Podem dizer que também o Jerónimo de Sousa e a Catarina Martins disseram a mesma coisa. É verdade. Ambos disseram que fariam muita coisa. Porém, na hora da verdade, nada fizeram e limitaram-se a viabilizar os orçamentos socialistas. Compreendo que digam que os liberais fizeram um acordo com um partido do centro esquerda, que é como caracterizo o PSD. Mas com o Chega não houve acordo algum. Será a práxis a demonstrar a independência da IL-Açores e a coerência com o compromisso assumido com os açorianos. Independentemente, a posição da Iniciativa Liberal sobre o Chega, ou sobre o PS, não se alterou, repudiando tanto o nepotismo socialista, como o populismo do Chega.
Por fim, reafirmo o que já anteriormente afirmei: Nunca pensei vir a ter saudades do PS de Mário Soares. Os dirigentes e militantes socialistas, que tanto defendem o seu casamento de conveniência com o Bloco e, sobretudo, com o PCP, e que adoram evocar o fundador do PSD, Sá Carneiro, só lhes ficava bem terem vergonha na cara pela sua amnésia perante o seu próprio fundador, Mário Soares e toda a sua luta contra o PCP. Mas, já que gostam tanto de evocar os fundadores de outros, porque não recordam Adelino Amaro da Costa, ou Freitas do Amaral, fundadores do CDS, com quem o PS de Soares se coligou ao invés do PCP? Outros tempos. Quando se aponta o dedo à história, convém não ser selectivo, por uma questão de decência.
Os moralistas ofendidos deviam começar por contestar o reflexo do espelho porque as Lolitas, tal como o inexistente acordo entre a IL-Açores e o Chega, só mesmo na ficção.
P.S.: O Muro de Berlim caiu há 31 anos. A 9 de novembro de 1989, finalmente toda a Alemanha era livre. Depois do nazismo, desaparecia finalmente a ditadura comunista.

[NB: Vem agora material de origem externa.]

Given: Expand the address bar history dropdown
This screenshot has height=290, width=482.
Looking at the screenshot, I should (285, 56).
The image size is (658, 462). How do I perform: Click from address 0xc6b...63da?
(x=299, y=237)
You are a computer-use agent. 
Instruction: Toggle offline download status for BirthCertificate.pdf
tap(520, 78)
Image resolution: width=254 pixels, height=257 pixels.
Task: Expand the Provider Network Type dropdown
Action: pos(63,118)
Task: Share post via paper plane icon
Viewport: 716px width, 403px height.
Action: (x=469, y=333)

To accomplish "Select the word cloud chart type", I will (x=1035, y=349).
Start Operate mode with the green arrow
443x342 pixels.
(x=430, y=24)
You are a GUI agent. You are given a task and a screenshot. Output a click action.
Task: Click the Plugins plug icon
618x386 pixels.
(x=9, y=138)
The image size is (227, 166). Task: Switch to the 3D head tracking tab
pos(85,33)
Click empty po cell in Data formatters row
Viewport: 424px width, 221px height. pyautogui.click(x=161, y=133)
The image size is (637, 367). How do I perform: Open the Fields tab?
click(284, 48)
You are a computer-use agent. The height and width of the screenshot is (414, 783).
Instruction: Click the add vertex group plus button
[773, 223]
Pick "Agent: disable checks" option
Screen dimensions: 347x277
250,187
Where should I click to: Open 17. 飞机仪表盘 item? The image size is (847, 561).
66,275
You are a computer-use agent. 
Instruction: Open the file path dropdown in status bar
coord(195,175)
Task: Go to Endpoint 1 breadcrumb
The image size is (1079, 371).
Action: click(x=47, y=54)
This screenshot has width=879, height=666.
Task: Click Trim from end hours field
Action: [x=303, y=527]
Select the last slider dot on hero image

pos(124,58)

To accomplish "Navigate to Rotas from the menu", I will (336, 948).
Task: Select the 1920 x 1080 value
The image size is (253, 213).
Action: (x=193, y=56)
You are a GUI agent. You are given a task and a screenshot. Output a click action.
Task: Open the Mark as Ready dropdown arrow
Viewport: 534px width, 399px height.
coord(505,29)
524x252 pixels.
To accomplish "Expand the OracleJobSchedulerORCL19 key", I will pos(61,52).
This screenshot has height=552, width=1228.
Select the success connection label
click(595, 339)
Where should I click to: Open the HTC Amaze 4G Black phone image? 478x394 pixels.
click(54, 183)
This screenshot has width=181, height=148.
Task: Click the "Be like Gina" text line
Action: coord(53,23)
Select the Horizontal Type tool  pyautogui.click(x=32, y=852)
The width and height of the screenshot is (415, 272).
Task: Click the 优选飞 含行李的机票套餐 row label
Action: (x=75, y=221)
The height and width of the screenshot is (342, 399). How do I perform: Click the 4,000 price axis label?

P.P.S.: Entretanto, na democracia bielorrussa, tão amada pelos comunistas, bloquistas e alguns socialistas, a prática tolerante das detenções contínua de vento em popa. Tenho de reconhecer. Estou com as Martins, as Matias, as Mortáguas, os Sousas, os Louçãs, os Soares e afins. É inaceitável que o povo bielorrusso exija uma ditadura.